--- TEXT TO READ ---

The Japanese real-estate market is at the heart of the current debate on excessively low interest rates. Real-estate is an attractive asset class.

While real-estate developers are getting a clear boost from negative interest rates with the option of borrowing at low cost to invest in new construction or to enhance shareholder return, real-estate investment trusts have benefited the most as share prices are up sharply so far this year. The two highlights of the first half of 2016 – the introduction of negative interest rates and the UK referendum on leaving the European Union – confirmed demand in this sector with a considerable rally in the underlying index.






The real-estate investment trusts (REITs) index has outperformed the Topix impressively since the introduction of negative interest rates. In addition to the traditional benefits of investing in real-estate, such as leverage, tax breaks, diversification, low volatility in yields, and inflation protection, there are features unique to the Japanese market that make it more attractive. The sector is getting a boost in particular from official economic growth strategy. 

As corporate profits have risen sharply in recent years, office real-estate has benefited to a certain extent from the improvement in the labour market and investment. The average vacancy rate in office real estate shrank to 4.05% in May and has fallen steadily since July 2012. Naturally, rents have risen since January 2014, and averaged 5477 yen per square meter in May 2016 for new and existing property reached (+11.5% during the period), a six-year high.

And yet, Tokyo’s five CBD quarters (Minato, Shibuya, Shinjuku, Chiyoda, and Chuo) have seen less and less construction, with its number falling from 2659 units in March 2013 to 2601 in May 2016. Our impression of abundant construction is at odds with these figures, due to the fact that construction is often due to relocations into existing buildings to bring personnel together.

Foreign tourist numbers in Japan have risen constantly over the past four years, thanks to easier conditions for obtaining a visa, a wider range of goods eligible for tax deductions, the recent development of airport infrastructures for lowcost airlines, and increased per capital GDP in Asia. Based on the real effective exchange rate, the deprecation of the yen until the end of 2015 has also played an important role but tourist numbers have continued to rise since the yen began appreciating in June 2015 (based on the real effective exchange rate). Whereas demand has caught up with supply, construction of new infrastructure is being driven by the government’s raising of its objective (from 20 to 40 million by 2020). Infrastructure occupancy rates in Tokyo and Osaka are considerably higher than other major cities, such as Paris and New York, which gives hotel managers greater pricing power.

The Bank of Japan (BoJ) has enlivened the market by deciding to invest 90 billion yen in real-estate funds annually since the launch of the second quantitative easing programme (QQE2) in late 2014.

Construction starts have been favourable since February 2016, with growth of almost 9.0%, constantly beating market expectations by far. The introduction of negative rates since 29 January has had a heavy impact on the sector. In March real-estate lending hit a high since the US real-estate bubble. Total available rental surface area surged by 1.8% from January to May, vs. an increase of just 0.25% for all of 2015.

The impact of the low-interest-rate environment has thus been amplified, drawing in risk-adverse and yield-starved investors to this sector, where the 3.13% dividend yield is higher than the average of companies of the flagship index Topix (2.32% as of the end of June 2016).

--- MATERIAL SUPPLIED ---

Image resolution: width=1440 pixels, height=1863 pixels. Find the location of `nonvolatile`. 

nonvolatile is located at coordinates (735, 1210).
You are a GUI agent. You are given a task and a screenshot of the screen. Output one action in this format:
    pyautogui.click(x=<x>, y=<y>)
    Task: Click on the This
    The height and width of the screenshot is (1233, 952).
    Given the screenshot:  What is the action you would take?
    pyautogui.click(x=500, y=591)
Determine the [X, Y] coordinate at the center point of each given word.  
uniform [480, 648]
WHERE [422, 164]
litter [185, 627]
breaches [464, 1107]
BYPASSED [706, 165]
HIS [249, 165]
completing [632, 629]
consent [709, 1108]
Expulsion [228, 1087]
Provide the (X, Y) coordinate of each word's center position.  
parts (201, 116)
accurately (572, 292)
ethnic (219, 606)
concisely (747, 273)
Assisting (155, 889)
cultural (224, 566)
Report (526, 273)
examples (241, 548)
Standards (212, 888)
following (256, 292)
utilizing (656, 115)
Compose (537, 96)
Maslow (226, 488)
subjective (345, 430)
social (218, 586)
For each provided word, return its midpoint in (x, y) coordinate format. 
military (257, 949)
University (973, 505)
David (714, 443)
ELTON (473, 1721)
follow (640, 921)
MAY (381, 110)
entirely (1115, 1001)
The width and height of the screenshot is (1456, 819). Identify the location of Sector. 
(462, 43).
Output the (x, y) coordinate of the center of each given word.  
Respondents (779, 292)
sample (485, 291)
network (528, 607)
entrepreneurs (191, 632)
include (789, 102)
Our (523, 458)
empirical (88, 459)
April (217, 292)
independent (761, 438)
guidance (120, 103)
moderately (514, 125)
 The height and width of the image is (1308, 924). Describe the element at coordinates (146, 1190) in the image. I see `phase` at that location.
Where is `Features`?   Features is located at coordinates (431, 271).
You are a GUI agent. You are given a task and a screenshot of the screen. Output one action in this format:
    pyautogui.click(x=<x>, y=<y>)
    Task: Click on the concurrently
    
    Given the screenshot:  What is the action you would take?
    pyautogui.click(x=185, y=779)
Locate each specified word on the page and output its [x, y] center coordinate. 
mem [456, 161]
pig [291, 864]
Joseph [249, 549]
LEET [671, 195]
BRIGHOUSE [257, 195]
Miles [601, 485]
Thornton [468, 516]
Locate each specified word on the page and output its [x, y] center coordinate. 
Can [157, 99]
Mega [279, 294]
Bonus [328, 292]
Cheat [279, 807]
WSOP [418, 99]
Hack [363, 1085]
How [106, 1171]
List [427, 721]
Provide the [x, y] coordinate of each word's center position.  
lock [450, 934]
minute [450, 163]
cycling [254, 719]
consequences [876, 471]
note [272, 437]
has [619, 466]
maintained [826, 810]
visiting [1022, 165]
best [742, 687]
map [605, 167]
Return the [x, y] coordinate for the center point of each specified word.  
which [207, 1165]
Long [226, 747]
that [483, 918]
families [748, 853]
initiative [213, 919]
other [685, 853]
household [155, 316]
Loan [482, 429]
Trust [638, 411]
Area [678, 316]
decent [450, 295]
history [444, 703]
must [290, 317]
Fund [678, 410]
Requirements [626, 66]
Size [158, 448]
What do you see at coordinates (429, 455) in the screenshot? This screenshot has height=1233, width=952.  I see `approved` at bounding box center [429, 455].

---

- [REQUEST 1]
Decide whether each statement agrees with the text on Japanese real estate. For each one, answer yes or no and quote the words of the text that decide it.
(a) The average vacancy rate in office real estate fell to 4.05% in May.
(b) The Bank of Japan began investing in real-estate funds when negative interest rates were introduced.
(c) The sector's dividend yield is lower than the average for companies in the Topix.
- [REQUEST 2] Transcribe the text on Japanese real estate word for word, from "The Japanese real-estate" up to and including "the underlying index.".

- [EXERCISE ANSWER 1]
(a) Yes: "The average vacancy rate in office real estate shrank to 4.05% in May"
(b) No: "since the launch of the second quantitative easing programme (QQE2) in late 2014"
(c) No: "where the 3.13% dividend yield is higher than the average of companies of the flagship index Topix (2.32% as of the end of June 2016)"

- [EXERCISE ANSWER 2]
The Japanese real-estate market is at the heart of the current debate on excessively low interest rates. Real-estate is an attractive asset class.

While real-estate developers are getting a clear boost from negative interest rates with the option of borrowing at low cost to invest in new construction or to enhance shareholder return, real-estate investment trusts have benefited the most as share prices are up sharply so far this year. The two highlights of the first half of 2016 – the introduction of negative interest rates and the UK referendum on leaving the European Union – confirmed demand in this sector with a considerable rally in the underlying index.